**Document excerpt**
Published on 16th January 2025
Authored By: Shubham Singh
Banaras Hindu University
Abstract
‘Self-defence is not only our right; it is our duty’. This statement was once said by the 40th President of the United States, namely Ronald Reagan, while America was indulged in a proxy war against the erstwhile Soviet Union in Afghanistan during the cold War era. The principle of self-defence owes its origin to our ancient old philosophy of ‘Shaastra and Shastra’, deeply embedded in our Indian civilisation which connotes a lethal blend of knowledge and weapons. But it does not denote that we Indians believe in the notion of violence. We have never waged a war against any alien country in the first instance. Even our honourable Prime Minister, Narendra Modi, once said, “India has given Buddha to the world, not Yuddha(war)”. But whenever our existence and cultural identity have felt threatened by any foreign invasion, then we have never refrained from picking up arms against the adversary and confront that foe in the exercise of our right to self-defence. This paper aims to elucidate the right to self-defence under the recently enacted Bharatiya Nyaya Sanhita,2023, by elaborating its relevant provisions in the light of some leading cases.
Introduction
You people may be wondering whether the use of violence is justified in an act of self-defence. The answer to this lies in the grundnorm of our Vedic religion, i.e., the Mahabharata in which we can find a famous saying of Lord Krishna –
“Jyayamsamapi cedvrddham gunairapi samanvitam atatayinamayantam hanyadghatakamatmanah” The aforesaid verse of our sacrosanct text implies that when one is involved in a bloodshed to defend himself/herself from the aggressors, who were approaching to kill him/her or to harm his/her family or to encroach upon his/her territory, then the law of karma will not apply against him/her because it is deemed to be the biggest dharma of every individual to protect his/her body, family and property.
It was owing to this historical background that the right to self-defence found its place in the
Indian Penal Code of 1860 as a general exception under Chapter IV, enumerated in sections 96 to 106, which intended to exonerate a culprit from any criminal liability under certain specific circumstances.
But with the repeal of the Indian Penal Code,1860, the right to self-defence got enshrined under Chapter III from sections 34 to 44 of the Bharatiya Nyaya Sanhita of 2023.
Key provisions pertinent to self-defence
Under section 34 read with section 35 of the Bharatiya Nyaya Sanhita,2023, it is categorically expressed that no act is an offence which is done while exercising the right of private defence of one’s own body and property(movable as well as immovable) or even the body and property of any third person.

**To be done**
a) According to the article on the right to self-defense, under which chapter and sections of the Bharatiya Nyaya Sanhita of 2023 is that right now set out?
b) Repeat a passage from the self-defense article word for word: begin at the words "But with the" and stop after "Sanhita of 2023.".
The lines after this come from an unrelated source.

**Recorded information**
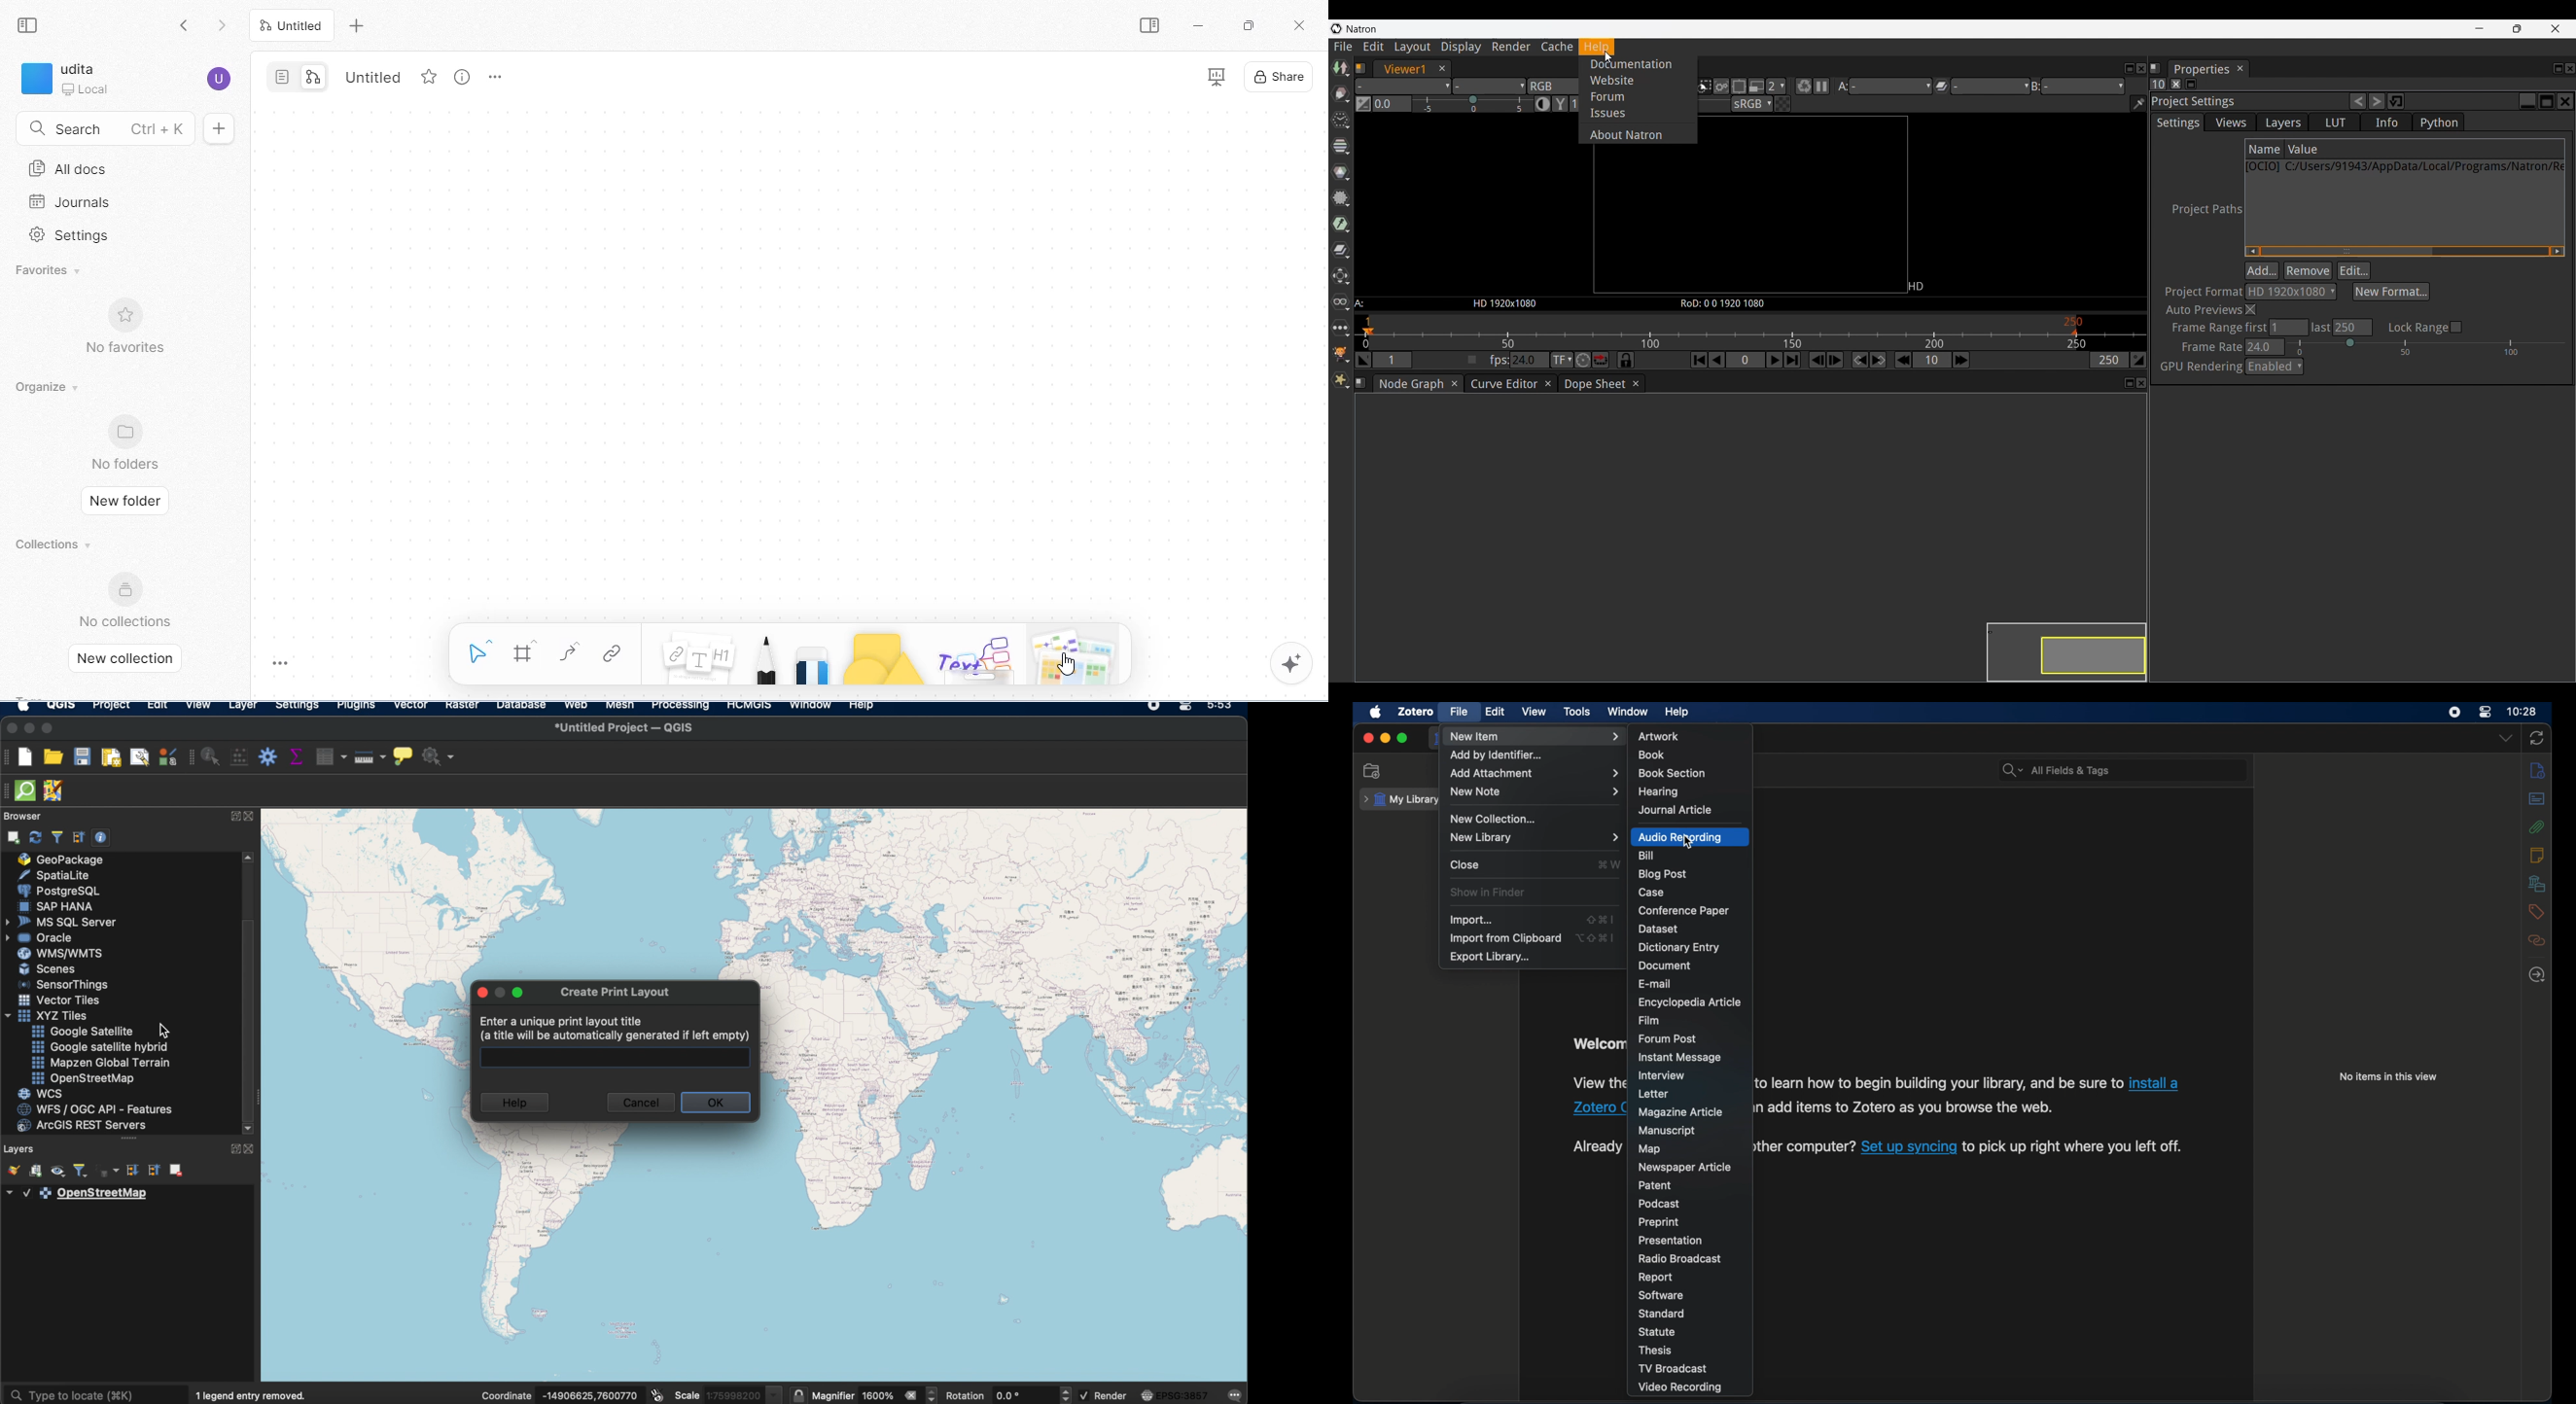 This screenshot has height=1428, width=2576. What do you see at coordinates (51, 758) in the screenshot?
I see `open project` at bounding box center [51, 758].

**Written answers**
a) Chapter III, sections 34 to 44.

b)
But with the repeal of the Indian Penal Code,1860, the right to self-defence got enshrined under Chapter III from sections 34 to 44 of the Bharatiya Nyaya Sanhita of 2023.